Parmi les contrôleurs compatibles Iso7816 qui ne seront pas repris dans le tableau II, figurent également des circuits tels que les contrôleurs CardBus FlashMedia PCI7621 de Texas Instruments par exemple. Fort intéressants au demeurant, ces circuits dédiés aux ordinateurs portables ou boîtiers multimédias étendent un port PCI avec des fonctions de connectivité allant bien au-delà de la simple carte à puce (cartes mémoire flash, CardBus, IEEE1394). Il convient d'ailleurs de remarquer que le texan incorpore la technologie GemCore de Gemplus dans ces produits.

Tous ces circuits ne fournissent pas l'alimentation de la carte à puce. C'est cette dernière fonction qui reste le point commun de tous les produits répertoriés dans les tableaux (figure), qu'il s'agisse de simples buffers, parfois équipés d'un séquenceur, d'une Uart Iso, ou d'un coeur de microcontrôleur programmable. C'est ce critère également qui nous a fait éliminer les circuits Maxim. L'américain propose en effet quelques circuits de translation de niveau logique dédiés à la carte à puce (SIM en particulier) mais, sauf méprise, nous n'en avons trouvé aucun capable d'assurer l'alimentation sans recourir à un second circuit de pompe de charge. Tout économiques et compacts que puissent être ces composants, on s'éloigne des solutions d'interface et d'alimentation monopuce que nous avons choisi de traiter. Par ailleurs, les tableaux se concentrent sur les interfaces à contact de type Iso7816. Il aurait été fort ambitieux de présenter dans le même « Dossier » les circuits pour lecteurs sans contact. Et même s'il est séduisant d'intégrer les deux fonctionnalités à son lecteur, les champs d'application sont aujourd'hui encore suffisamment distincts.

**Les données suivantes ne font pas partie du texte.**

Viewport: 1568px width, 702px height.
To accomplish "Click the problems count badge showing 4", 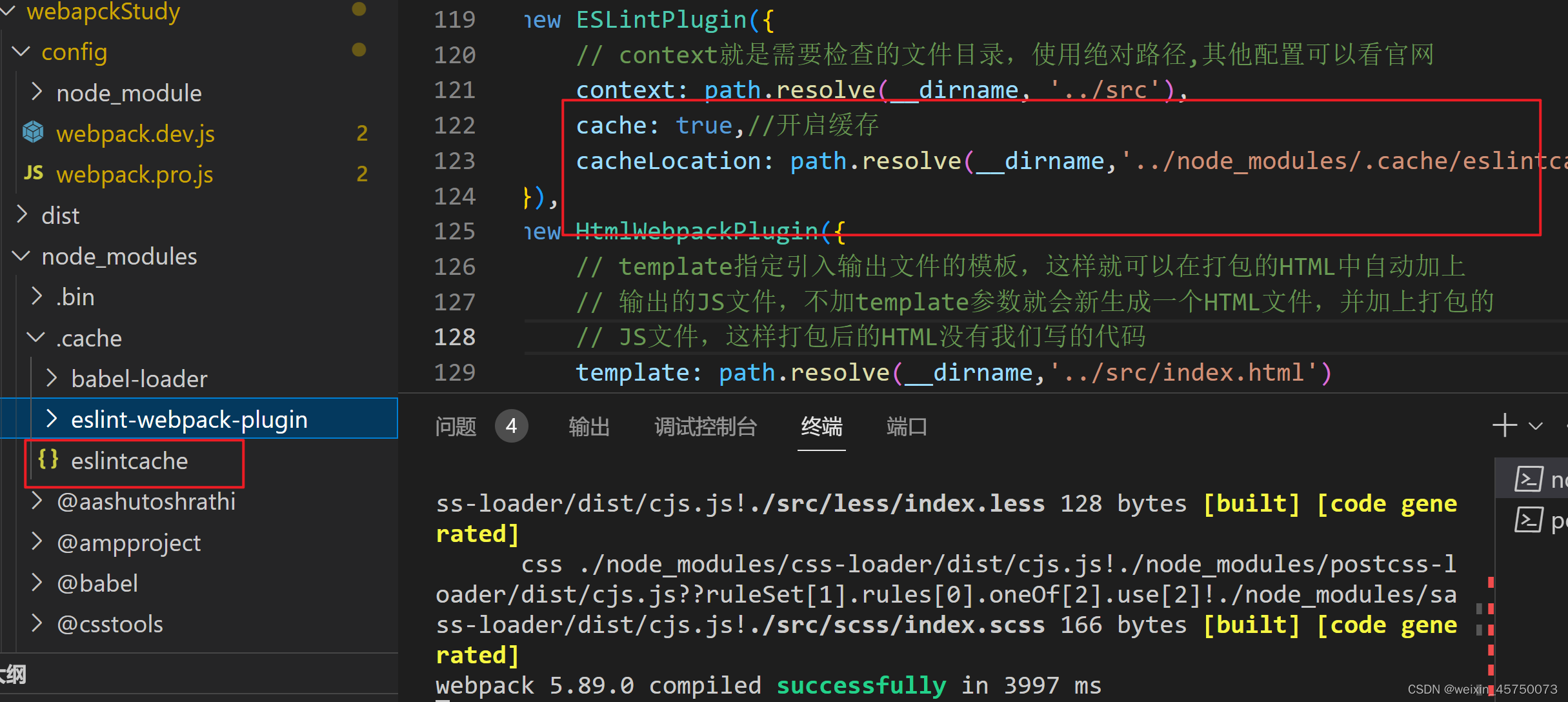I will tap(511, 426).
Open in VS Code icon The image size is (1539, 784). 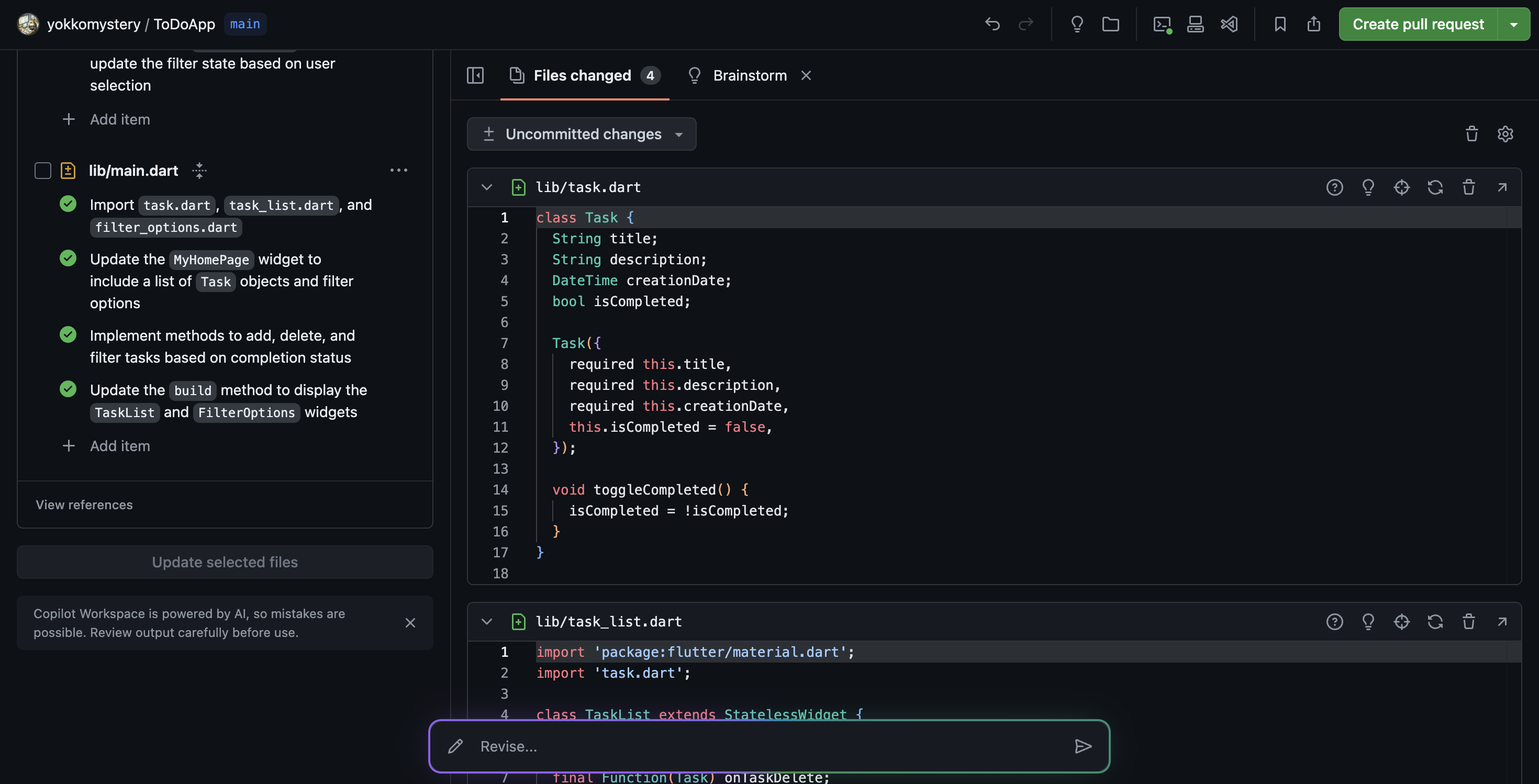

Il est de plus probable que les annonces concernant les technologies sans contact vont fleurir au cours des prochains mois, par exemple à l'occasion du salon Cartes (voir « Agenda » p. 32) et que des nouvelles applications vont se concrétiser, notamment autour de la technologie NFC (Near field communication), portée par Philips et à laquelle Inside Contacless s'est ralliée. La société française a en effet rebaptisé sa technique R2R en eNFC (enhanced NFC) afin d'afficher sa compatibilité. Nous aurons donc tout loisir de traiter du sujet dans Electronique lors des mois à venir.

Le secteur bancaire en évolution

La sécurisation du commerce électronique et des transactions par carte de paiement dans le monde entier justifie l'adoption de la carte bancaire à puce dans de nombreux pays (toujours avec la réticence des Etats-Unis). Le consortium EMV (Europay International, Mastercard, Visa) fut ainsi fondé à la fin des années 90 dans un but de promotion internationale. Les spécifications EMV ont été établies pour définir l'interopérabilité des terminaux de paiement, en faisant abstraction du fabricant et de l'institution financière et du lieu d'émission de la carte.

La version 4 publiée en décembre 2000 (EMV 4.0 ou EMV2000) représente aujourd'hui un label incontournable pour les applications bancaires : les institutions menacent à terme de ne plus compenser les fraudes pour les cartes n'utilisant pas la puce et l'applicatif EMV.

Les produits à base de micro-contrôleurs présentés ici seront donc très souvent proposés avec les librairies logicielles nécessaires et les recommandations pour la réalisation du lecteur : de nombreux paramètres physiques relatifs à l'intégrité des alimentations et des signaux sont à respecter pour obtenir la certification.

Par ailleurs, le système Finread que nous avons évoqué plus haut, destiné à développer l'interopérabilité et la sécurité des transactions sur Internet, ne suscite pas un engouement remarquable chez les « banquiers » tels Mastercard, qui préfère développer au-dessus du standard EMV sa propre couche Mastercard Cast pour le commerce électronique. Reposant tout comme Finread sur la technologie Java, le système Mastercard exploite le potentiel sécuritaire embarqué sur la carte bancaire à puce, plutôt que celui du lecteur qui devient bien plus abordable.